Anne Palles was the last woman to be legally executed for sorcery in Denmark, but her case was not the last Danish witch trial. The last large witch trial in Denmark was the Thisted witch trial of 1698, in which several women were sentenced to death accused of having caused fits by sorcery. After the fits were proved to be false, however, the condemned were freed. After that, the Danish authorities were reluctant to accept any more charges of witchcraft. When the local court of Schelenburg condemned two women to be burned at the stake for witchcraft in 1708, the sentence was revoked by the high court.

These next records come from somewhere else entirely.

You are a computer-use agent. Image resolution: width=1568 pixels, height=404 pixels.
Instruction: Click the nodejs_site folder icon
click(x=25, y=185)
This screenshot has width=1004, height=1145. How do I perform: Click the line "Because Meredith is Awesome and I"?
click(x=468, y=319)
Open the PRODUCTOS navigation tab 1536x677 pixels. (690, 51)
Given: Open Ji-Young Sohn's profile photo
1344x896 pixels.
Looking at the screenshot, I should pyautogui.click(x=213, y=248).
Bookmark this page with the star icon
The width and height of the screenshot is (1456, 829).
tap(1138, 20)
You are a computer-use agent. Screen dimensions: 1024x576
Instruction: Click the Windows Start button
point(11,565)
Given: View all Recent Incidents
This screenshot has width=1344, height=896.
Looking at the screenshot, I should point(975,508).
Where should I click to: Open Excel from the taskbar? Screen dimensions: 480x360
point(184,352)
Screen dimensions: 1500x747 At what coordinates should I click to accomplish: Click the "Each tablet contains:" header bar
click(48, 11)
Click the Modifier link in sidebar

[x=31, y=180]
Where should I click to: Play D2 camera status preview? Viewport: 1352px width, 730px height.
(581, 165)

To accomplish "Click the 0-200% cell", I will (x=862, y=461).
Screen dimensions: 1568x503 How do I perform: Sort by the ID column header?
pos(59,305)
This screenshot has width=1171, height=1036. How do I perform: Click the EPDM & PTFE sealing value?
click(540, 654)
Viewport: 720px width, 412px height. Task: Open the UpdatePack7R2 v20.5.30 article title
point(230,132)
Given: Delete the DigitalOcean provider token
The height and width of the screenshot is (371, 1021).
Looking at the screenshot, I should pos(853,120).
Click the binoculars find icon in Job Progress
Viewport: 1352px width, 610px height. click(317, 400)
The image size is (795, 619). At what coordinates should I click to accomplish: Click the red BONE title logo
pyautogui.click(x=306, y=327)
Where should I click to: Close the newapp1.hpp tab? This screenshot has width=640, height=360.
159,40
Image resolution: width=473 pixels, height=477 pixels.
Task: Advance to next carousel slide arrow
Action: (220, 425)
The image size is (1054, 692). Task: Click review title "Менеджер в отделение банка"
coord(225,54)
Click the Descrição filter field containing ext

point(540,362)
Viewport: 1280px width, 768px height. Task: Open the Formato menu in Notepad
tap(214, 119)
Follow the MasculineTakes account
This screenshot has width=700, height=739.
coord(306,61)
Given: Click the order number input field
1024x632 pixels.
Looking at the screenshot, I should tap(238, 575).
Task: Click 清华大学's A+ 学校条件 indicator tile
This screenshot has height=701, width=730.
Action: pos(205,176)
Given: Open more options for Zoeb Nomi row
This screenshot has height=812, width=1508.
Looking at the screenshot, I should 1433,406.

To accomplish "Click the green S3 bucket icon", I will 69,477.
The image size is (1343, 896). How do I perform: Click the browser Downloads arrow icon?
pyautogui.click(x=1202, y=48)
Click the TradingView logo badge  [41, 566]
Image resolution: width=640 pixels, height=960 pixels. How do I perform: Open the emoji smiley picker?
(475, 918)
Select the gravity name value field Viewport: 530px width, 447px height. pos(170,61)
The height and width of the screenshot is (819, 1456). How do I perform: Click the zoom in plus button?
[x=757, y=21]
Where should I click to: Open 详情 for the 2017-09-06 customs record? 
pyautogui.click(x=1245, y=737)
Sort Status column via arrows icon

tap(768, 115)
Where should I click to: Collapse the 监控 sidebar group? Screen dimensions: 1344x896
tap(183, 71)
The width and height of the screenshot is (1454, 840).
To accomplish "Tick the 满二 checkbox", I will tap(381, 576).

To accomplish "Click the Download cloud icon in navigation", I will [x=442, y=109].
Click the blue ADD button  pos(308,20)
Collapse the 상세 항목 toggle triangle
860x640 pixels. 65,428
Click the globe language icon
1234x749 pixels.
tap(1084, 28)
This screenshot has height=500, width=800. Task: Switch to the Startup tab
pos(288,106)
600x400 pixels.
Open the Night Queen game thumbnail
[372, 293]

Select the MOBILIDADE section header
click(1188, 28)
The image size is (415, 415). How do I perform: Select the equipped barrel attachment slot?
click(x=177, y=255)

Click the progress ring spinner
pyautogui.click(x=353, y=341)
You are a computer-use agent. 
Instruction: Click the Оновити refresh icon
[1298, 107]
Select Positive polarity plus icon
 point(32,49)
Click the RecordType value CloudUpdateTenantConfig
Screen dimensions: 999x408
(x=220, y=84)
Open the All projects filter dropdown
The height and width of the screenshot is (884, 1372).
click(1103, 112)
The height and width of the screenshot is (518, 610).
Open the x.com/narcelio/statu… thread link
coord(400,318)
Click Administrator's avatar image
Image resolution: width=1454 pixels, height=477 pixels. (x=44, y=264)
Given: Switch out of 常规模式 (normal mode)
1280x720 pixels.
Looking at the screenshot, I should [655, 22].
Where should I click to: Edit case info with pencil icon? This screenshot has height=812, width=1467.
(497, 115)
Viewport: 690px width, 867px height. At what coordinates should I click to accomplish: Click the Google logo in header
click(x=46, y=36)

Anne Palles has been called the last "witch" to be executed in Denmark. She was also likely the last woman to be executed for sorcery in Denmark: however, the last person to be legally executed for sorcery in Denmark was in fact a man, the grenadier Johan Pistorius. There were death sentences for witchcraft in Denmark long after this. In 1733 a student, and in 1752 a farmer, were sentenced to life imprisonment with forced labor for Satanic pact, and as late as in 1803, two craftsmen received death sentences for the same crime, although none of the sentences where actually carried out. People were also lynched for witchcraft in Denmark long after the formal persecution stopped: the best known cases being that of Dorte Jensdatter, who was apprehended by villagers who tied her up in her own home and burned it down after having accused her of causing death by magic, and the last lynching for witchcraft, in which Anna Klemens was lynched after having been pointed out for sorcery by a cunning woman in Brigsted at Horsens in 1800.